The second, though, seems to be a mindset really prevalent in today’s progressivism: No matter your choice, all outcomes are equal. All paths lead to exactly the same destination, the one “we” choose. And if that doesn’t worry you, I can’t help you in this blog post.

Have the baby or not…no difference.

Work or stay home…no difference.

Marry the dad or not…no difference.

Work hard to get ahead, sacrifice…no difference.

There is only one yardstick in Obama’s world, the bank account. And one measurer, the government.

The problem is that actions do have consequences. The choices we make, make us. Shielded from these consequences, borne through life in a grey sludge of equal outcomes, we will never learn and grow and become who we were created to be.
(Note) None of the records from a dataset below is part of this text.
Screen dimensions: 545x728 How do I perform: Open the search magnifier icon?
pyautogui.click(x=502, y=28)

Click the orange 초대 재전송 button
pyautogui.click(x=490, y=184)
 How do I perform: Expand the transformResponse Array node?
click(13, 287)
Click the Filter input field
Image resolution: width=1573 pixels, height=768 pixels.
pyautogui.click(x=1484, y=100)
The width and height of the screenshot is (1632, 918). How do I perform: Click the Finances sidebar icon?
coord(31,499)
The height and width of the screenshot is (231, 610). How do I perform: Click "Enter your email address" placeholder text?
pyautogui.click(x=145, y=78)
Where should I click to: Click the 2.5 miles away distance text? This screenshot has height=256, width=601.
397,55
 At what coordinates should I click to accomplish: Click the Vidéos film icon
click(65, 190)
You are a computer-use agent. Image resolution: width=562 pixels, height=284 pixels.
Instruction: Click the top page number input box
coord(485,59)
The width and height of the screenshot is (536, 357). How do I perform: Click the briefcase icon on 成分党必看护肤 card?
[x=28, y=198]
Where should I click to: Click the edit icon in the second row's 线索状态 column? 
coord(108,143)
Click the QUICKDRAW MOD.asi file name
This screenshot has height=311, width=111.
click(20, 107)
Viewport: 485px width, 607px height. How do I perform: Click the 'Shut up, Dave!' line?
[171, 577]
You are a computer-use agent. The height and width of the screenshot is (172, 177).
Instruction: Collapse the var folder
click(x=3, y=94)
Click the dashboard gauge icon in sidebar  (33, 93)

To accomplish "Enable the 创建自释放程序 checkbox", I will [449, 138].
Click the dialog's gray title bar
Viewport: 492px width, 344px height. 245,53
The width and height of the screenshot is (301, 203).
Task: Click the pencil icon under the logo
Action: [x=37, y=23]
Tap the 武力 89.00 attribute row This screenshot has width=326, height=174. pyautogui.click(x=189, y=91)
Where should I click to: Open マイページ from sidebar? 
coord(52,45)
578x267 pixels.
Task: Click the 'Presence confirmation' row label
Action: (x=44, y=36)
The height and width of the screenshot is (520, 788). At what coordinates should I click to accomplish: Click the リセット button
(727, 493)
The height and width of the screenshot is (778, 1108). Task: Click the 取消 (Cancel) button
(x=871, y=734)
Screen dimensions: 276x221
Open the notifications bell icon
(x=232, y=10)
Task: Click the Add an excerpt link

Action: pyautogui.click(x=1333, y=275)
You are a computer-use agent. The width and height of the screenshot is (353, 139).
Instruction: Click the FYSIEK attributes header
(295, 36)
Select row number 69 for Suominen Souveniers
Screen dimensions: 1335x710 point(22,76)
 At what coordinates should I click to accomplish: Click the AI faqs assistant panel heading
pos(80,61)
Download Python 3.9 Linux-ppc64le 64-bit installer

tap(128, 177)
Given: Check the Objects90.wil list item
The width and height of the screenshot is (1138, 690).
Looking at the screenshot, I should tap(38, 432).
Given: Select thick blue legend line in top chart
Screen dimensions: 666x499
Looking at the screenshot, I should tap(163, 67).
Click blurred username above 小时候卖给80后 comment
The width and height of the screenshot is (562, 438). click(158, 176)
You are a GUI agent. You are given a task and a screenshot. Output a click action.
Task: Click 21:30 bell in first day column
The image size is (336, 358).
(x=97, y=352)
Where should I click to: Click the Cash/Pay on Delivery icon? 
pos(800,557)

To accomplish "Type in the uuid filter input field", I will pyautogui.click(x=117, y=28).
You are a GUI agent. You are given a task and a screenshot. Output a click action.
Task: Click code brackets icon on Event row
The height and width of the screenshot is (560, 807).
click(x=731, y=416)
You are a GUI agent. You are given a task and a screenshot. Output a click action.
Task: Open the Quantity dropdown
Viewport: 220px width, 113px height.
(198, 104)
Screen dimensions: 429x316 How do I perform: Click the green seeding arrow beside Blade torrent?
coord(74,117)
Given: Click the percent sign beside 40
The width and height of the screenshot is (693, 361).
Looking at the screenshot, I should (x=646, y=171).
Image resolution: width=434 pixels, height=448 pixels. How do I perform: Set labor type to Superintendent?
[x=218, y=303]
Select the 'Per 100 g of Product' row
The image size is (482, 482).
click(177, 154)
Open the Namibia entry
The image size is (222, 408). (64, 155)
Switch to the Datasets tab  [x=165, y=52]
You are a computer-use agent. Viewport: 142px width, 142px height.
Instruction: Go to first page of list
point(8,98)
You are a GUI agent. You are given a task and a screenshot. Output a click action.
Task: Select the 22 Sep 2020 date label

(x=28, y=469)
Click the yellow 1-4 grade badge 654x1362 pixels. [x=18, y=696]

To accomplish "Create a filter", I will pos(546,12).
I do not choose that.

The funny thing is that our president, who likes to tout “settled science,” utterly disregards studies like the ones I cited in an earlier post, about maximizing marital satisfaction and also the marriage premium that exists in the US today. And just yesterday I ran across this study that suggests that the most productive workers in the US are moms of two or more kids! What is he complaining about?

I’d like to know what you think about this. I’m unhappy but not surprised. Even Darcy knows that “This is my choice to make, not the government’s.”